To Millennials and Gen-Z, diversity only matters when it’s not there.
Which means the leader of today and tomorrow is going to be much more naturally attracted to a diverse organization with diverse leadership.
Leadership diversity is a thing of the future. Actually, it’s a thing of the present. Much is being written on the benefits and challenges of heterogeneous leadership and how it affects the culture of an organization. Leadership diversity is difficult and much more of a challenge than homogenous leadership. However, in our day and time, it’s the Christian organization’s strongest apologetic for what they say they believe. It’s the Gospel having an effect at the highest level of an organization.
And it might be the key to restocking the pipeline.
3. You’re only telling one missional story
Every church planting network has a similar mission, and that’s to see the Kingdom of God come and lost people saved through planting churches. But the motivational rhetoric used by church planting leaders to recruit potential planters to their mission usually includes a narrative that tells of the decline of churches and church attendance in North America. There are variations of that story, but all could be included in what I call the decline narrative of North American churches.

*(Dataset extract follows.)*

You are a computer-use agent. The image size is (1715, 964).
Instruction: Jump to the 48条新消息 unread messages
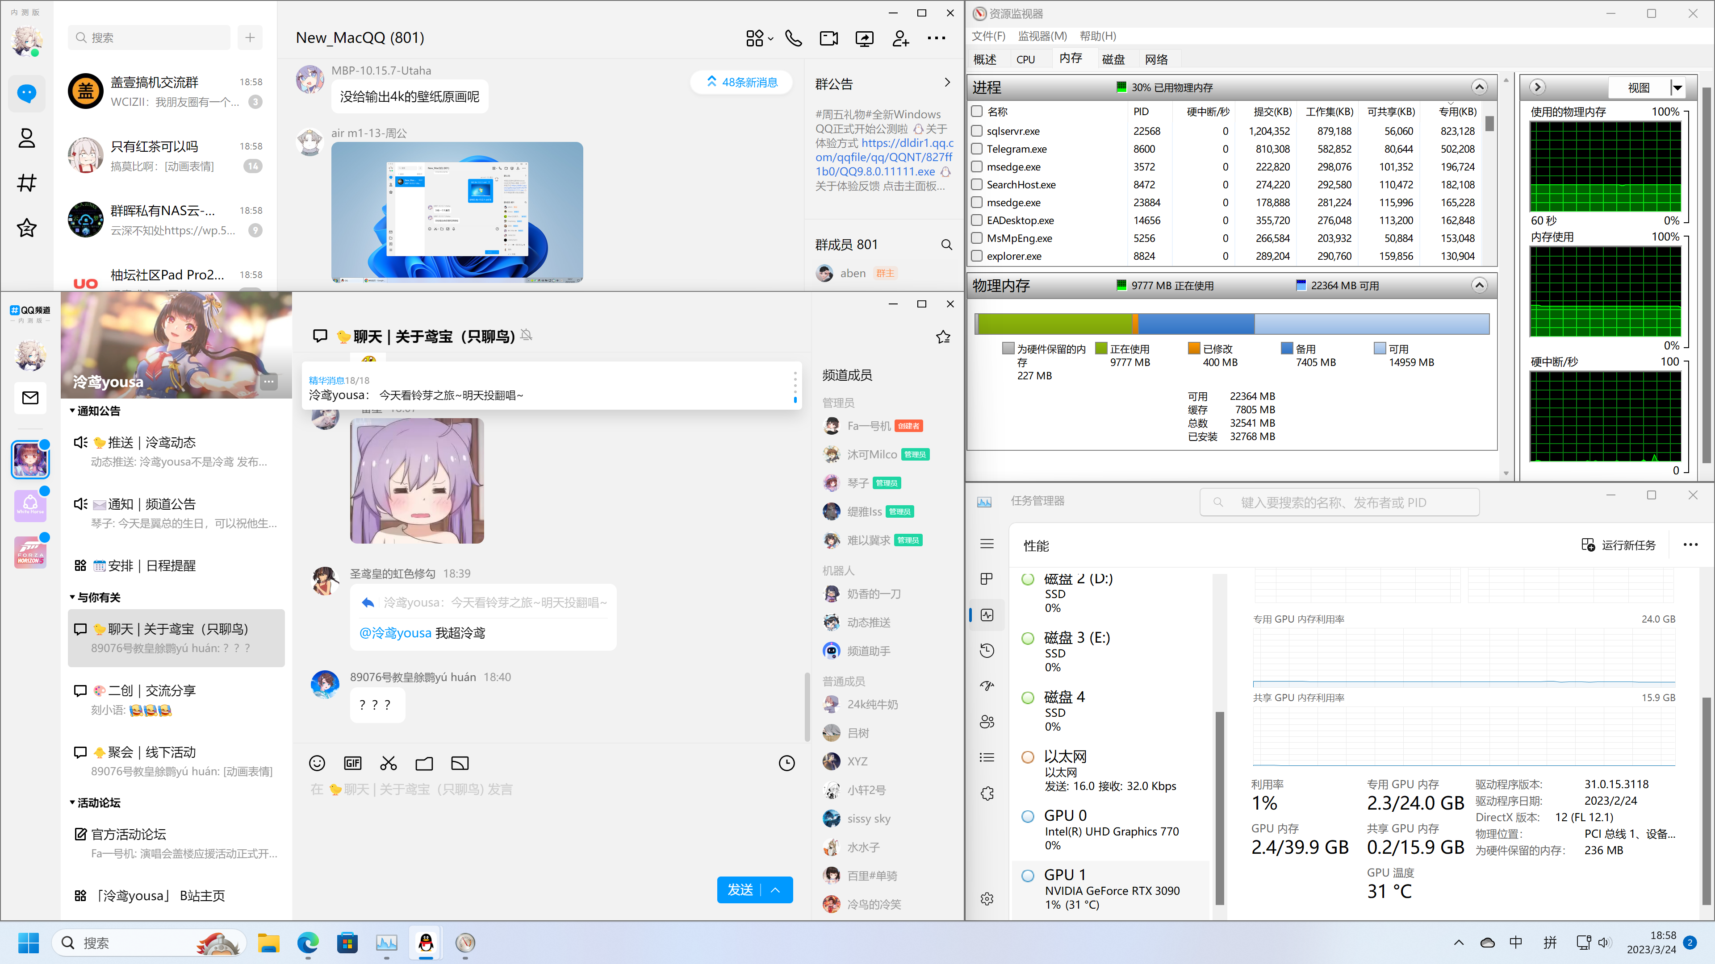pyautogui.click(x=742, y=82)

There are a large number of people in North America that resonate with the decline narrative. That’s because there’s still a great many North Americans who have a church background. They have a vague memory of a more Christian society and, therefore, some plausibility structure that is stirred by this appeal.
However, increasingly, there are more and more North Americans with whom the decline narrative will not motivate or inspire. Many of them are immigrants, perhaps even second and third generation. In their case, they don’t have enough history to have nostalgic feelings for closed down church buildings or a time when prayer was allowed in school. And even others who do may struggle with seeing any golden age in North America as they recount the history of the Church’s often complicit attitude towards issues like slavery and inequality. (Whether or not that’s fair is beside the point.)
Organizations that are unable to tell richer missional narratives that appeal to a diverse missionary base in North America will find it increasingly difficult to recruit church planters for the future.
Of course, these are just some reasons for why it seems more difficult to stock the church planter pipeline. There are even more sociological, organizational, and even theological reasons for why recruiting is requiring more and more energy. However, these three particular reasons certainly pose a challenge for organizations to not only tweak their systems and processes, but also to re-calibrate themselves around the values of the Kingdom, the next generation, and the reality that has become North America today.